**Document extract:**
But Allan Donnan, one of his victims in an earlier case, said he wasn't convinced, given the scope of Stuckless's abuse.

"For 30 years, he was cold, he was calculated, he was premeditated, he thought about who, he thought about how, he thought about when," Donnan said outside court.

"What proof does anyone have that since he came out of jail there hasn't been a single recurrence?"

The Maple Leaf Gardens sex abuse scandal first came to light in 1997, when a man named Martin Kruze came forward with allegations that he was sexually abused there from the age of eight.

Kruze testified at Stuckless's trial that he was among the dozens of young hockey fans lured into the Gardens — former home to the Toronto Maple Leafs before they left for a new arena in 1999 — with free tickets, hockey sticks and player autographs, only to be sexually abused.

**Provided material:**
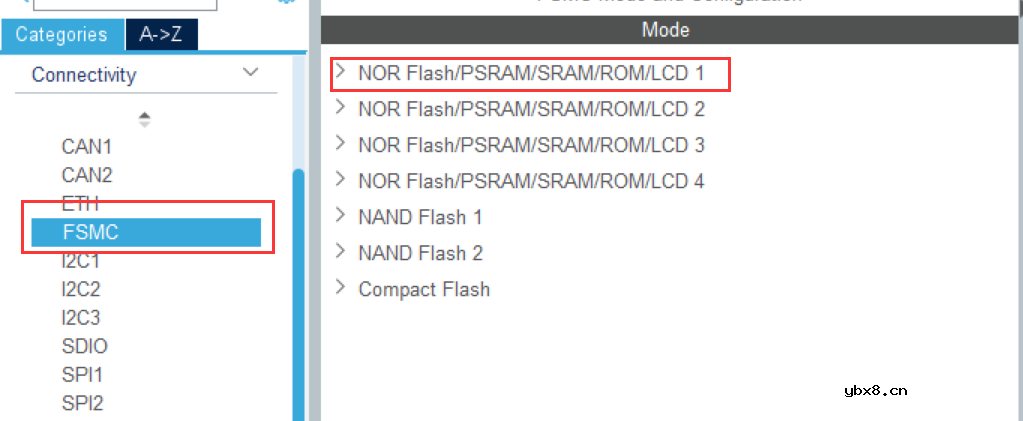Image resolution: width=1023 pixels, height=421 pixels.
Task: Click the settings gear icon near search
Action: click(286, 2)
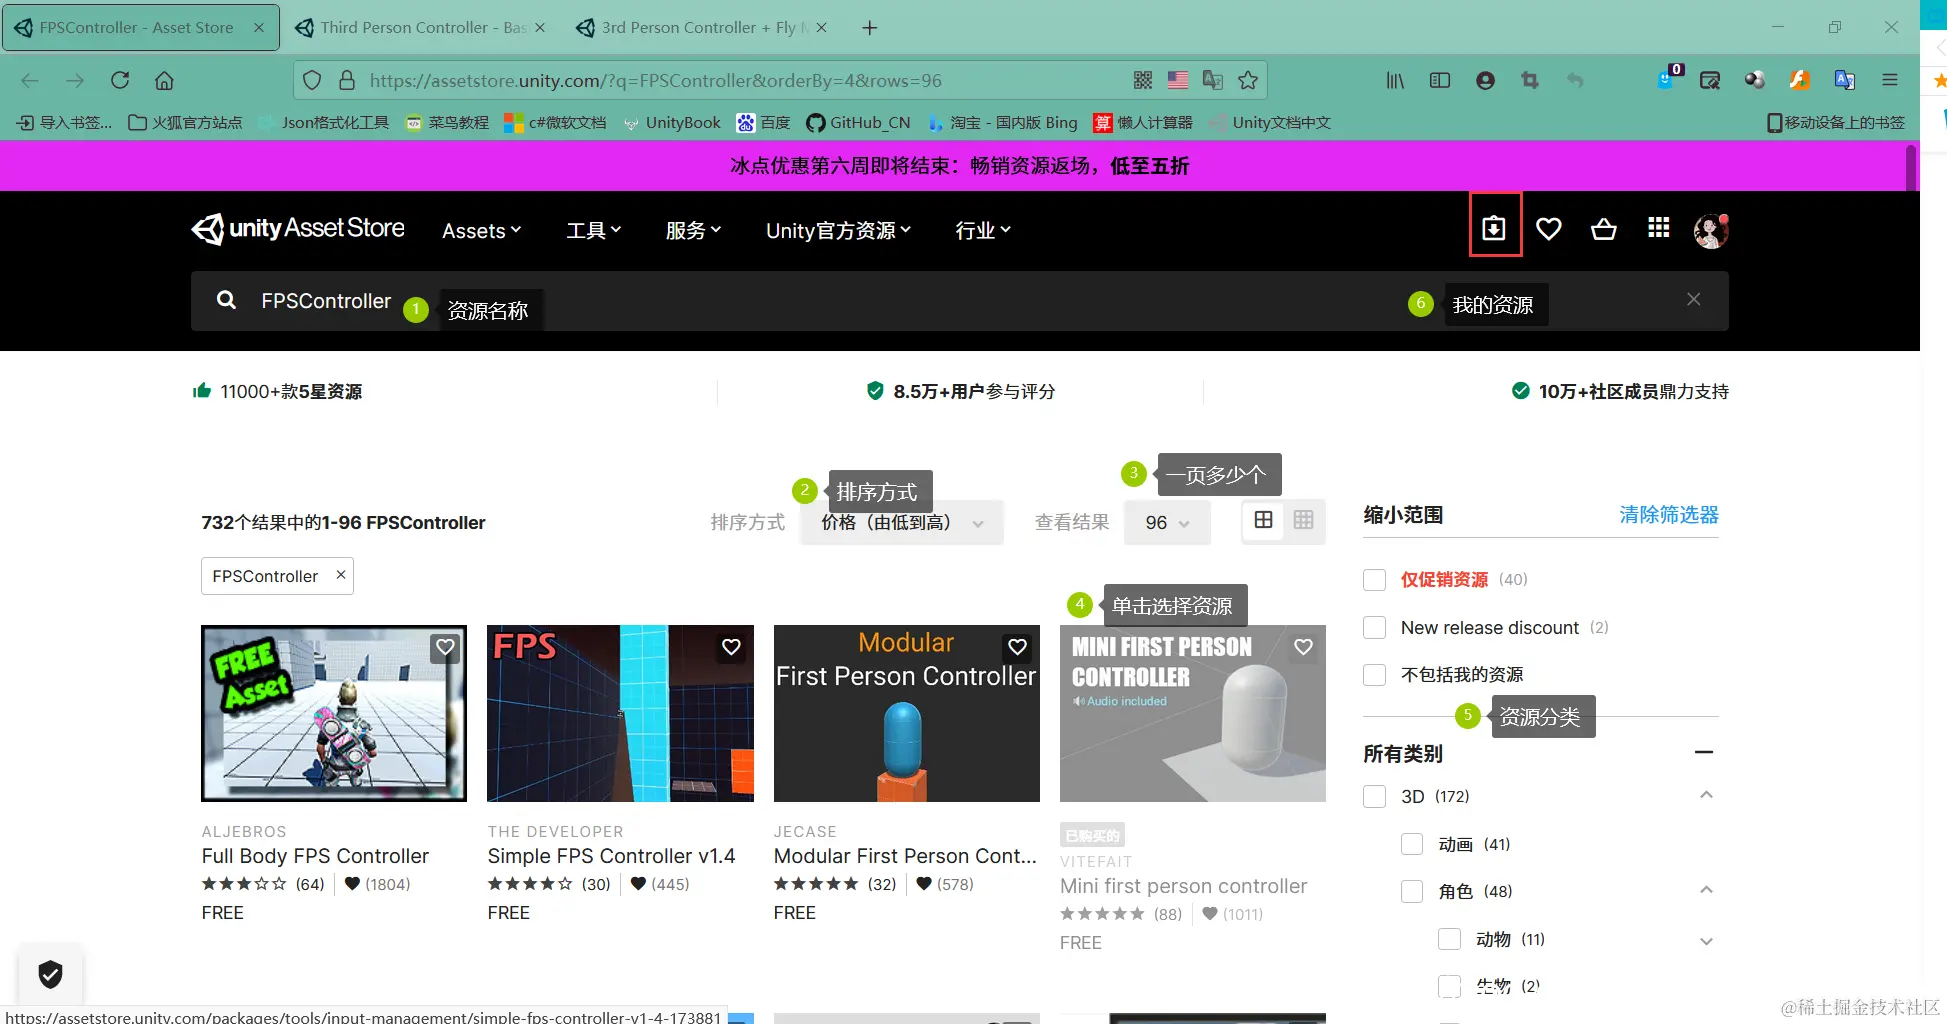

**Goal 1:**
Translate into French this sentence from the news excerpt on the Maple Leaf Gardens abuse case: "The Maple Leaf Gardens sex abuse scandal first came to light in 1997, when a man named Martin Kruze came forward with allegations that he was sexually abused there from the age of eight."
**Goal 2:**
Proceed with the news excerpt on the Maple Leaf Gardens abuse case, picking up after its final sentence.

**Reply 1:**
Le scandale des abus sexuels du Maple Leaf Gardens a éclaté pour la première fois en 1997, lorsqu'un homme nommé Martin Kruze s'est manifesté en affirmant y avoir été agressé sexuellement dès l'âge de huit ans.

**Reply 2:**
Two days after Stuckless was sentenced in 1997 for sex assaults on 24 boys while he was an usher at the Maple Leaf Gardens, Kruze committed suicide.

Kruze, who would have turned 52 Tuesday, would have been "so proud" to see Stuckless admit to what he has done, his brother, Gary Kruze, said outside court.

"This is what he wanted. He wanted to put an end to this."

Stuckless was forced back in the spotlight last year when police announced fresh charges against him in alleged incidents dating back decades.

All charges relating to separate investigations by Toronto police and York Region police have been merged together.